Segment Start: EXERCISE INPUT
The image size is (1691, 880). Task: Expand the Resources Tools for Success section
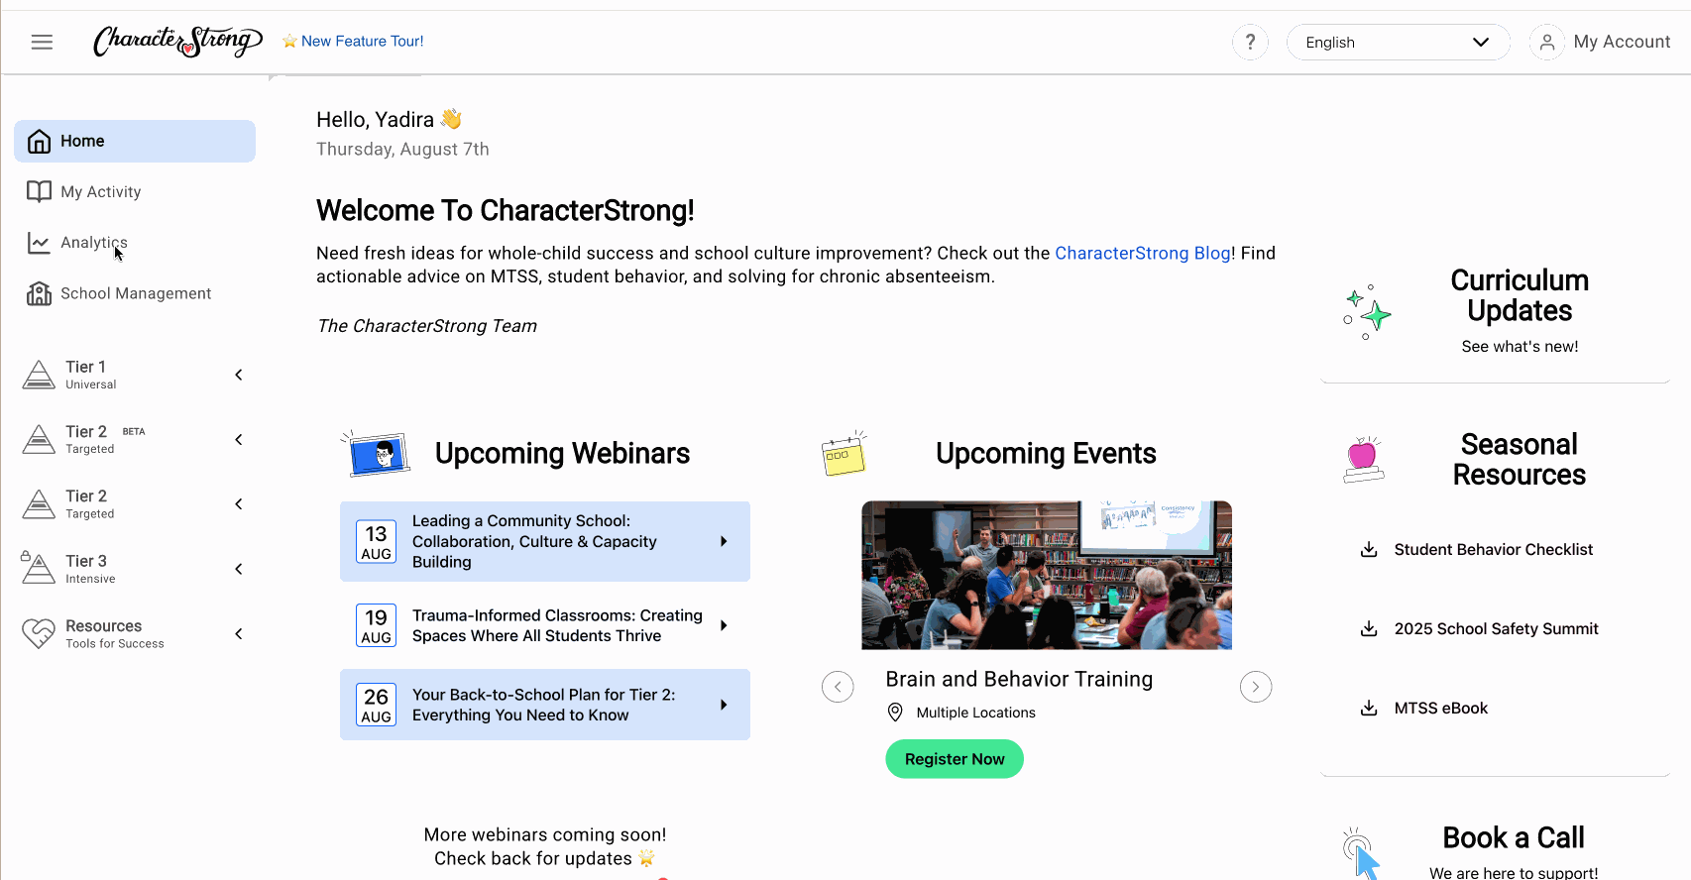click(238, 634)
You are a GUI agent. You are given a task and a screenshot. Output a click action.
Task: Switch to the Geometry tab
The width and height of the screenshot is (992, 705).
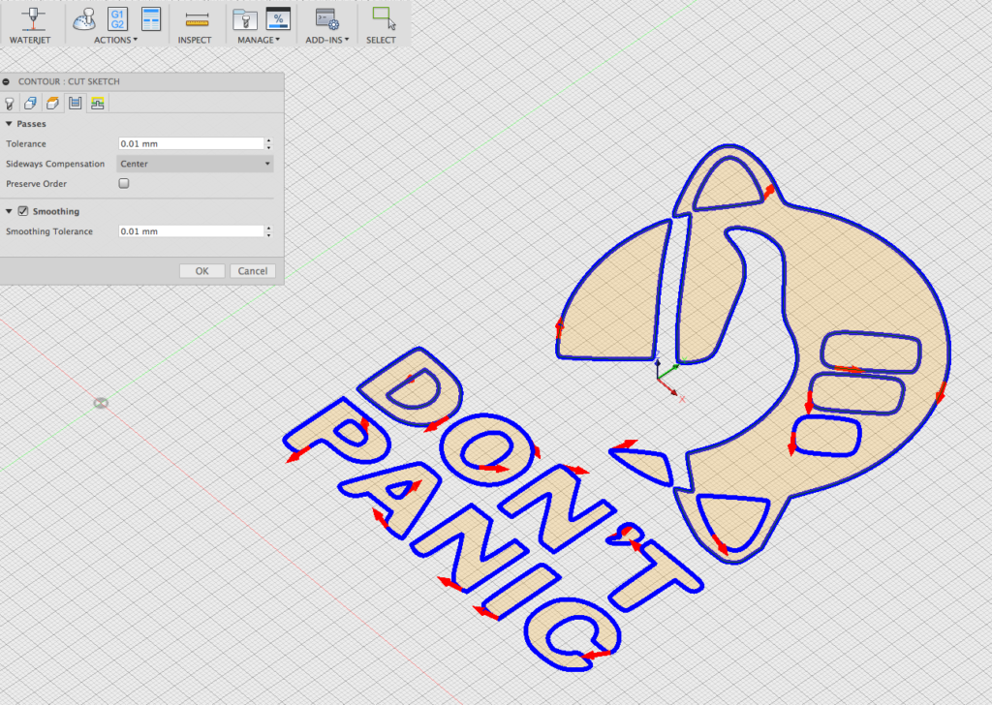pyautogui.click(x=31, y=103)
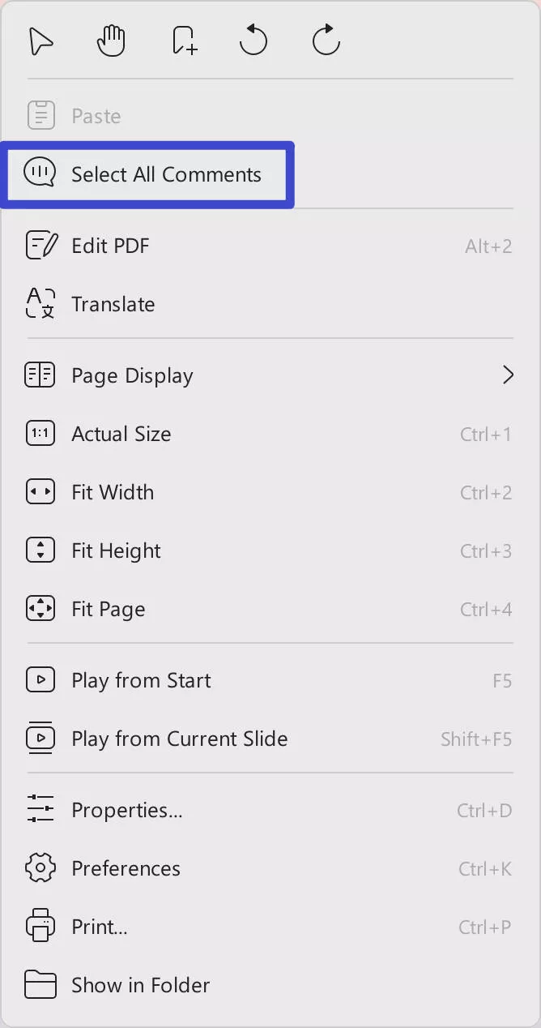The width and height of the screenshot is (541, 1028).
Task: Play from Current Slide
Action: (179, 739)
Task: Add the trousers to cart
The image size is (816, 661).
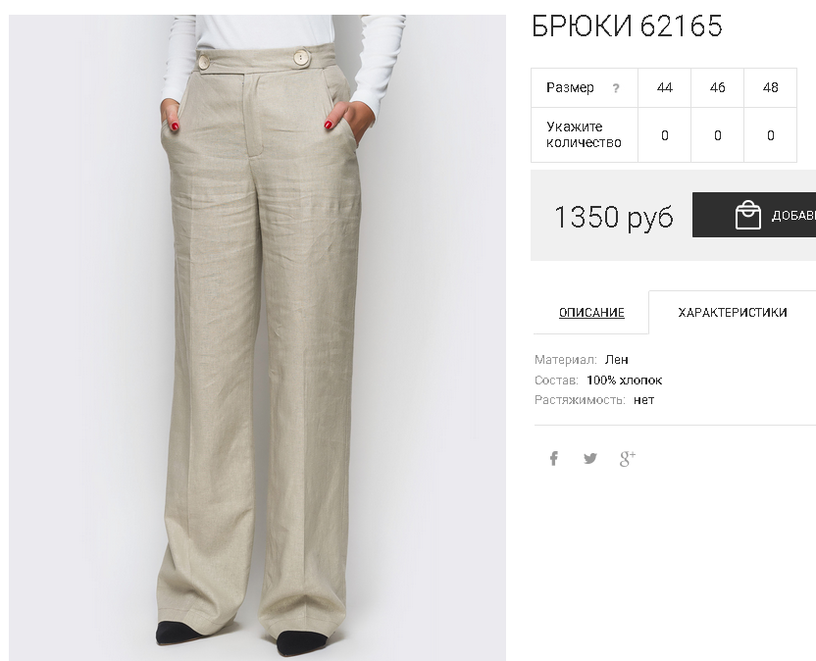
Segment End: EXERCISE INPUT
YOUR TASK: Could you set down exactly, and only, the lines from the line containing "Task: Add the trousers to cart" through the last line of the records, both included, without the pictures?

EXERCISE ANSWER:
Task: Add the trousers to cart
The image size is (816, 661).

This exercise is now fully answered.